Alors j'ai voulu en avoir le coeur net :
"Tu es en train de me demander comment on fait les bébés, c'est ça ???" (question que redoutent un peu tous les parents, je crois... !Rire)
"Ben oui, enfin...!" (à dire et à lire avec une pointe d'agacement dans la voix).
OK.
"Alors tu vois, le papa met une petite graine dans le ventre de la maman, si la graine du papa rencontre la graine de la maman, ça fait un oeuf, et l'oeuf grandit, il devient un bébé, et quand le bébé est assez grand, il sort du ventre".

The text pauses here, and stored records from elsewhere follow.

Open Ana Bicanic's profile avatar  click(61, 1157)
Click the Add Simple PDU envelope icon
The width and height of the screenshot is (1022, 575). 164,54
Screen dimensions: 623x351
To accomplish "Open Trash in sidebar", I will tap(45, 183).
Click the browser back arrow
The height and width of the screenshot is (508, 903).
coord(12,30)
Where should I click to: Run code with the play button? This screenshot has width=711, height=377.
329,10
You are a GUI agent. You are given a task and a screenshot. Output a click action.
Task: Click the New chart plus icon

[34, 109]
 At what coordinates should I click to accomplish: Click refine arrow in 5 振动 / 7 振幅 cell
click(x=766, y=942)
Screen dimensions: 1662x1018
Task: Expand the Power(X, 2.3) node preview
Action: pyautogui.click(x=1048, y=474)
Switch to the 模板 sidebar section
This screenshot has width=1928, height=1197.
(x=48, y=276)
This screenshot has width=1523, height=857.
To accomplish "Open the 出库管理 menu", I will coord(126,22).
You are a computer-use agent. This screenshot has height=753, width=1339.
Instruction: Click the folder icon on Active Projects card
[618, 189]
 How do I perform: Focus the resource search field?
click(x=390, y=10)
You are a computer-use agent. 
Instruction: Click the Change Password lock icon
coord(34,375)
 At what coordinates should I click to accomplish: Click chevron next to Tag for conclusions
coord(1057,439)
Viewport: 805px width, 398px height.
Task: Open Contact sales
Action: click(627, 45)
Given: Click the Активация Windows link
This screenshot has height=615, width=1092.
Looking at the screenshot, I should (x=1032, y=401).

"Mais comment il fait pour sortir ? Il coupe le ventre ?"
Une toute petite leçon d'anatomie s'est alors révélée indispensable.
"Ben tu vois, les filles et les garçons, on n'est pas fait pareil : les filles elles ont un petit trou entre les jambes pour faire passer le bébé".
"Ah. Mais il est trop gros, le bébé, pour passer par le petit trou !"
Certes. Il a des arguments, ce petit, il ira loin.
J'ai donc dû passer par l'analogie avec le rectum, en lui expliquant que le petit trou pour faire sortir le caca il était tout petit, presque fermé, et que le caca, même quand c'était un gros caca, il pouvait quand même sortir.
"Eh ben pour le bébé, c'est pareil, sauf que ce n'est pas par le même trou".
"Mais alors, après, il y a un gros trou par où le bébé est passé ?"
Alors là, je me suis demandé comment j'allais bien pouvoir m'en sortir. Parce que c'est bien gentil, mais lui expliquer le périnée, tout ça...  J'ai fini par lui dire que le trou se refermait parce qu'une fois que le bébé était passé, les muscles (il sait ce que c'est, même s'il ne connaît pas le nom) faisaient leur travail et leur travail, c'est justement de fermer le trou.
"Ah bon. Tu racontes la suite de l'histoire, maintenant ?"

J'avais répondu (pour l'instant !) à ses questions, on pouvait en revenir à l'essentiel : mais que devient donc Ursule la Libellule avec ses si bruyants voisins ?
Ouf, une étape de passée. A quand la suivante ???